Pode-se comentar que Lamentações deve estar incluído em Jeremias; e Neemias, em Esdras, como já era costumeiro. Ester é omitido, sem sabermos a razão; talvez estivesse incluído num mesmo conjunto: Esdras-Neemias-Ester. Não sabemos se o termo Sabedoria inclui o apócrifo ou não. Assim, a lista de Melito não ajuda a imaginar que os apócrifos tinham qualquer espaço entre os livros inspirados, embora fossem lidos e usados na igreja.
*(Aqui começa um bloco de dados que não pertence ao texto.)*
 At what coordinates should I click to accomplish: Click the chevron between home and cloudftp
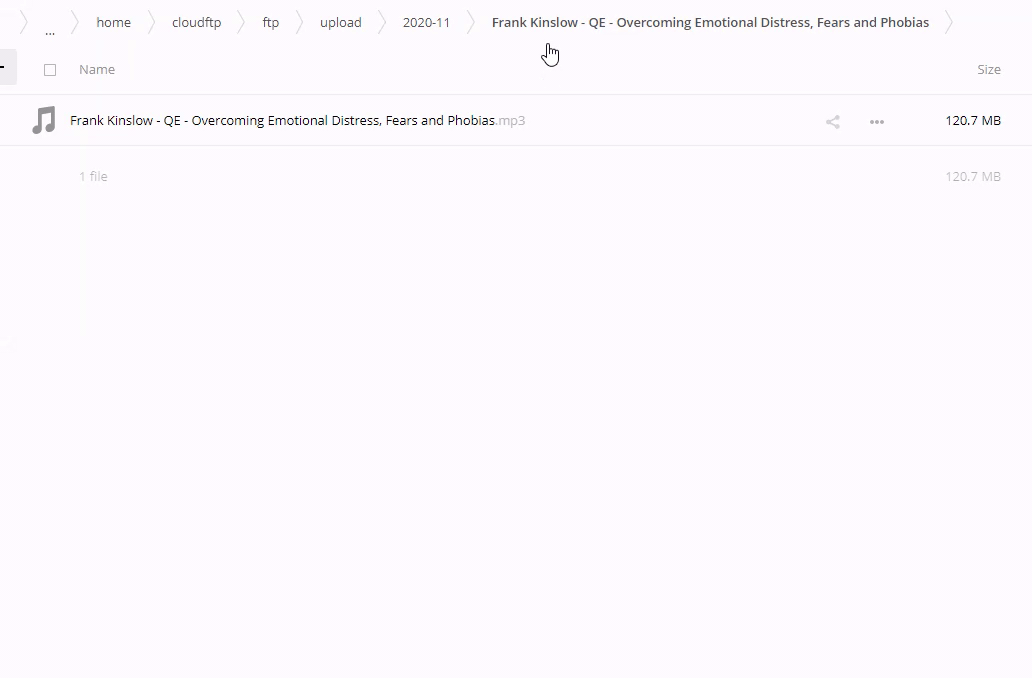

Tertuliano (160-250 d.C.) considerava canônicos os 24 livros da Bíblia Hebraica. Orígenes (morreu em 254 d.C.) disse que havia 22 livros no Velho Testamento, como Josefo. As únicas diferenças parecem ser a inclusão da "Epístola de Jeremias", ignorando que esta não foi escrita em Hebraico, e dos Macabeus. Hilário de Poitiers (305-366 d.C.) mencionou o número de 22. Jerônimo (340-420 d.C.), tradutor da Vulgata, no "Prologus Galeatus", e em outros lugares considerava apenas 22 livros do hebraico como canônicos, relegando os outros a uma posição secundária. "Este prólogo, como vanguarda com capacete das Escrituras, pode ser aplicado a todos os livros que traduzimos do hebraico para o latim, de tal maneira, que possamos saber que tudo quanto é separado destes deve ser colocado entre os apócrifos. Portanto, a Sabedoria comumente chamada de Salomão, o livro de Jesus, filho de Siraque, e Judite e Tobias e o Pastor (supõe-se que seja o "Pastor de Hermas"), não fazem parte do cânon. Descobri o primeiro livro de Macabeus em hebraico; o segundo foi escrito em grego conforme testifica a sua linguagem". Ele ainda declara ter descoberto Eclesiástico em Hebraico, mas que Sabedoria deve ter sido redigida em grego. Ele continua. "E assim, da mesma maneira pela qual a igreja lê Judite e Tobias e Macabeus mas não os recebe entre as Escrituras canônicas, assim também sejam estes dois livros úteis para a edificação do povo, mas não para estabelecer doutrinas da Igreja." Também em seu comentário de Daniel enfatizou que as adições "História de Suzana" e "Bel e o dragão" não faziam parte do texto canônico de Daniel.

O cânon do Velho Testamento ficou sob discussão informal por muitos anos, e na verdade, nunca tinha sido bem definido. A tendência geral até a época de Agostinho (aprox. 400 d.C.) era a da rejeição dos apócrifos como canônicos, apesar de afirmar-se sua utilidade. Na época de Agostinho, talvez por influência dele, alguns chegaram a considerar os apócrifos de igual valor como os livros da Bíblia hebraica. No entanto, desde sua época até o século XVI os grandes intérpretes da Bíblia colocavam os apócrifos em um lugar "mais baixo" do que os livros da Bíblia. O catolicismo romano só veio a tomar posição em 8 de abril de 1546, no Concílio de Trento, em reação ao protestantismo. Mesmo assim, houve quem não concordasse com isto dentro do próprio catolicismo.

As chamadas "Bíblias Católicas" tem 46 livros no Velho Testamento, e adições de outros livros. Tal conceito de "Bíblia Católica" é inadmissível. A Bíblia é uma só. O que existe são edições produzidas pela igreja romana com acréscimos não inspirados no Velho Testamento.